Rift widens over tobacco advertising compromise

Series Title
Series Details 09/05/96, Volume 2, Number 19
Publication Date 09/05/1996
Content Type

Date: 09/05/1996

By Fiona McHugh

EU HEALTH ministers will next week turn their attention yet again to the thorny issue of whether or not to impose a Union-wide ban on tobacco advertising.

But with the gap between member states widening rather than narrowing, the meeting is unlikely to produce anything more than some billows of hot air.

Italy, hoping to settle one of the bloc's longest-running disputes during its tenure of the EU presidency, has suggested a partial ban on tobacco advertising which would, if adopted by ministers and MEPs, outlaw tobacco publicity on radio and in magazines or newspapers directed at under-18s.

Sponsorship of major sporting events by cigarette manufacturers and billboard advertising would be allowed to continue.

But, far from fostering a spirit of reconciliation, Rome's compromise plan seems only to have exacerbated existing differences of opinion between member states.

Those countries in favour of an all-out prohibition heap criticism on Italy's efforts to find a solution to the problem, saying they would rather see negotiations on the directive stretch into yet another presidency than accept such a watered-down ban.

“We are ready to negotiate, but not to abandon our position altogether,” said a diplomat from Finland, where a blanket ban already exists.

Liberal countries are equally dismissive of the proposal, but for the opposite reason. “As far as the UK is concerned, this proposal goes too far. The voluntary arrangement which we have in place works perfectly well and we have no desire to change it,” says a British diplomat.

“There is no evidence whatsoever for the claim being made by some member states that tobacco advertising encourages young people to smoke. The information we have suggests rather that it encourages smokers to switch brands.”

Tobacco advertising on television is already banned in the EU under the 1989 Television Without Frontiers Directive. Portugal, Italy, Finland and France have outlawed tobacco advertising completely and other governments have imposed a number of restrictions.

Anxious not to allow this mosaic of rules to break up the single market, the European Commission is pressing for a total ban on advertising except at points of sale, such as tobacco shops.

For seven years, health ministers have traded arguments on this issue, and for seven years they have been forced to agree to disagree, with critics of the proposed measure successfully forming and maintaining a blocking minority against the plan.

The Danes and the Germans are opposed to the proposed measure because they think it restricts citizens' right to choose whether or not to smoke. The British and the Dutch, on the other hand, are against it because both have extensive tobacco interests.

Battling against the odds, Social Affairs Commissioner Pádraig Flynn continues to argue for the measure, maintaining it is needed to protect the health of European citizens. Some 1,500 people die daily in the EU from tobacco-related illnesses.

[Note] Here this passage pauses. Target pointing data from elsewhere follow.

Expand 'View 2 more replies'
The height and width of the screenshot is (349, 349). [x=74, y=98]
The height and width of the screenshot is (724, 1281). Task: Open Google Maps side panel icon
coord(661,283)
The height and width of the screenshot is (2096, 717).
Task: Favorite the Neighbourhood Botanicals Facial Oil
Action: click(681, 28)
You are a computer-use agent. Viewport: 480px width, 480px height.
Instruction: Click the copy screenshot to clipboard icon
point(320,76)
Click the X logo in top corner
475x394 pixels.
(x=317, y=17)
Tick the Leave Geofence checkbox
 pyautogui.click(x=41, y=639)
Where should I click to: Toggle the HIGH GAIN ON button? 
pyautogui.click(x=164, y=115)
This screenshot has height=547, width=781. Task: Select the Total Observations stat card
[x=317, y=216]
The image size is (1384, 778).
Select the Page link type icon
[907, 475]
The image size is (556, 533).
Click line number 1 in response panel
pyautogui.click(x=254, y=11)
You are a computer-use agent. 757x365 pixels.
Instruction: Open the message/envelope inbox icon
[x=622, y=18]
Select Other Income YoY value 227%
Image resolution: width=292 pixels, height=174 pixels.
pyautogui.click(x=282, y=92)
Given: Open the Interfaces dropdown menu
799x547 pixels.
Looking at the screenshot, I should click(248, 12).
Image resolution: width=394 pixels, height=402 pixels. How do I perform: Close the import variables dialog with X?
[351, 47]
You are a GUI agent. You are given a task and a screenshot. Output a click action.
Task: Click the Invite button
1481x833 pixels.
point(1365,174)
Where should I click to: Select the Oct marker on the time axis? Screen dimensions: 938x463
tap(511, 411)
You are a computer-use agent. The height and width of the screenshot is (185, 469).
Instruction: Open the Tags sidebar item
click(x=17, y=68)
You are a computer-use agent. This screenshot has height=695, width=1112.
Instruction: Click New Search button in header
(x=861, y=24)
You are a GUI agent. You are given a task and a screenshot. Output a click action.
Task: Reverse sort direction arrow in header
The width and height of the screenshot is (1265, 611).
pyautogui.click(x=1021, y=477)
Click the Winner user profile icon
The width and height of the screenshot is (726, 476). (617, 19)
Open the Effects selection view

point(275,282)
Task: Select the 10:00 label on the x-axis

According to the Commission, new smokers tend to remain loyal to their start-up brand for 21 years on average. Given that statistic, it believes tobacco companies are as intent on recruiting new smokers as on trying to poach addicts from rival firms.

But with smokers in the EU paying an estimated 50 billion ecu in cigarette tax each year, many governments are reluctant to put health considerations before financial ones.

A recent Dutch study by the Nederlands Economisch Instituut indicated that a total advertising ban would cost Dutch tobacco companies approximately 79 million ecu in lost business and result in the loss of some 650 jobs.

The tobacco industry, which spent nearly 267 million ecu on advertising across the Union last year, argues that a ban would restrict individuals' freedom of choice.

These all-too familiar arguments will be trotted out at this month's meeting, probably to little avail.

Looking ahead to Ireland's turn at the helm of the EU, many diplomats seem to be placing great store by Dublin's chances of success.

But, given the proposal's track record, the Irish will need a dab of that luck they are famed for, as well as yet another compromise measure, in order to break one of the Union's most established deadlocks.